My days vary somewhat at work depending on what needs attention and what can wait, but about half of my time is spent communicating directly with or on behalf of asylum-seekers in the United States and globally who are trying to navigate complex immigration systems that vary drastically country to country. I have yet to meet anyone, even the most specialized in this field, who has any idea of a global fix. Certain countries (Canada, for example, my newest love interest) have immigration systems that seem amazing compared to the United States, but it serves such a small percentage of people that the vast majority will never experience the benefits. The other half of my time is spent trying to figure out how to be my most full and authentic self in an environment that often inadvertently forces people to become mechanical, standardized, and distanced from the human crisis we encounter. The entirety of Washington D.C. also imbues a certain level of prestige and pretension, which (even though no one truly knows what they are doing) can be intimidating to live amidst. Imposter syndrome is an epidemic here. However, I am making it my singular goal to fake it 0-30% of this year (I’m trying to be realistic too).
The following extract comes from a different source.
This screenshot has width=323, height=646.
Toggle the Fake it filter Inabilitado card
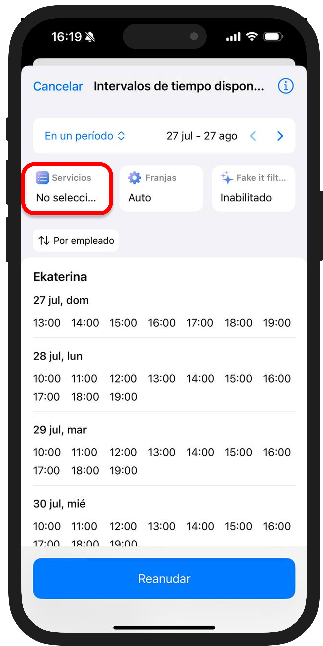point(253,189)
I am generally a person who allows the difficult parts of an experience to define whether my overall experience is positive or negative. While I don’t think I have figured out yet a good way to process and hold all of the stories that I hear throughout the day, and as difficult as it has been to bear witness to the world’s hopelessness, I surprisingly do not find myself treating my overall experience in the same way. While my work has been incredibly challenging and often has more negatives than positives, I can only say this — in the midst of encountering a horrible reality that too many people live, I have found my ability to find joy skyrocket. It has been perhaps a subconscious act of desperation – a wild effort to seek out anything that is bright and beautiful to fill up my mind to counter what I encounter throughout the day. Wherever the light is stemming from, I find myself chasing it every single day.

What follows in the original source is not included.